■ Teks Kutipan ■

Ahmad Yani menempuh pendidikan setingkat SMA ini hanya sampai kelas dua. Sehubungan dengan milisi yang diumumkan oleh Pemerintah Hindia Belanda, Ahmad Yani memilih mengikuti pendidikan militer. Ia masuk ke Dinas Topografi Malang.
Pendidikan militer secara lebih intensif ia peroleh di Bogor. Dari Bogor pula ia memulai karir sebagai anggota militer. Pertama-tama ia menjalani keangggotaan militernya sebagai seorang sersan. Pada saat pendudukan Jepang, kira-kira tahun 1942, Ahmad Yani mengikuti Heiho di Magelang. Sekali lagi, ia kembali ke Bogor untuk masuk ke dalam pasukan Pembela Tanah Air (PETA) yang bermarkas di Bogor.
Sebagai anggota pasukan militer, Ahmad Yani memiliki ketangkasan yang dapat diandalkan pasukan. Pada masa perang kemerdekaan Achmad Yani berhasil menyita senjata Jepang di Magelang.
Setelah Tentara Keamanan Rakyat (TKR) terbentuk, ia diangkat menjadi Komandan TKR wilayah Purwokerto. Setelah kemerdekaan diproklamirkan terjadilah peristiwa Agresi Militer Belanda, Achmad Yani dan pasukannya maju ke daerah Pingit untuk menghalau serangan Belanda di daerah tersebut. Atas usaha keras Achmad Yani dan pasukan, maka pasukan militer Belanda berhasil dipukul mundur.
Pada saat Agresmi Militer Belanda kedua terjadi, Achmad Yani dipercaya untuk menjabat sebagai Komandan Wehrkreise II. Wilayah kepemimpinannya ada di daerah pertahanan Kedu. Tak lama setelah Indonesia memperoleh pengakuan kedaulatan penuh dari Belanda, Achmad Yani diberi tugas untuk membereskan DI/TII (Darul Islam/Tentara Islam Indonesia) yang telah menciptakan kekacauan di Jawa Tengah. Saat itu, DI/TII memiliki apsukan khusus bernama Banteng Raiders yang sudah diberi latihan khusus. Meskipun begitu, Achmad Yani berhasil menunaikan tugasnya dengan baik.
Pada Desember 1955, Achmad Yani diberangkatkan ke Amerika Serikat dalam rangka belajar di Komando dan Staf Umum College, Fort Leavenworth, Texas. Achmad Yani kembali tahun 1956. Sekembalinya dari Amerika Serikat, Achmad Yani langsung dipindahkan ke Markas Besar Angkatan Darat di Jakarta.
Di sana, ia diangkat untuk menduduki jabatan sebagai anggota staf Umum untuk Abdul Haris Nasution. Di Markas Besar Angkatan Darat, Yani menjabat sebagai Asisten Logistik Kepala Staf Angkatan Darat sebelum menjadi Wakil Kepala Staf Angkatan Darat untuk Organisasi dan Kepegawaian.

■ Tujuan 1 ■
Jawablah pertanyaan berikut berdasarkan teks tentang Ahmad Yani.
(a) Di kota mana Ahmad Yani memperoleh pendidikan militer secara lebih intensif?
(b) Ia diangkat menjadi Komandan TKR untuk wilayah mana?
(c) Pada bulan dan tahun berapa ia diberangkatkan ke Amerika Serikat?
■ Tujuan 2 ■
Tuliskan ulang kata demi kata bagian teks tentang Ahmad Yani dari "Pada saat Agresmi" hingga dan termasuk "tugasnya dengan baik.".
Baris-baris data di bawah ini tidak diperlukan.

■ Blok Data ■
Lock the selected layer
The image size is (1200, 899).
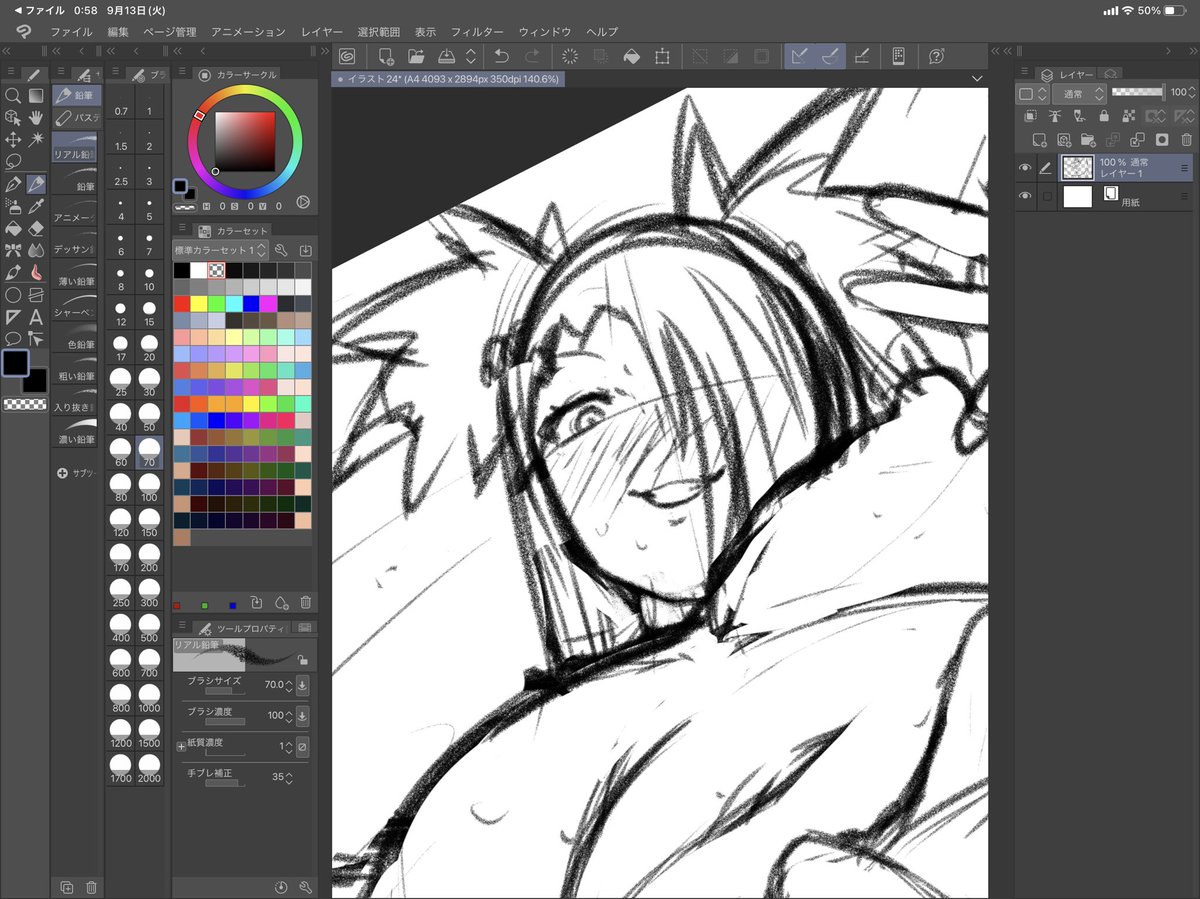pos(1104,116)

■ Jawaban Benar 1 ■
(a) Bogor.
(b) Purwokerto.
(c) Desember 1955.

■ Jawaban Benar 2 ■
Pada saat Agresmi Militer Belanda kedua terjadi, Achmad Yani dipercaya untuk menjabat sebagai Komandan Wehrkreise II. Wilayah kepemimpinannya ada di daerah pertahanan Kedu. Tak lama setelah Indonesia memperoleh pengakuan kedaulatan penuh dari Belanda, Achmad Yani diberi tugas untuk membereskan DI/TII (Darul Islam/Tentara Islam Indonesia) yang telah menciptakan kekacauan di Jawa Tengah. Saat itu, DI/TII memiliki apsukan khusus bernama Banteng Raiders yang sudah diberi latihan khusus. Meskipun begitu, Achmad Yani berhasil menunaikan tugasnya dengan baik.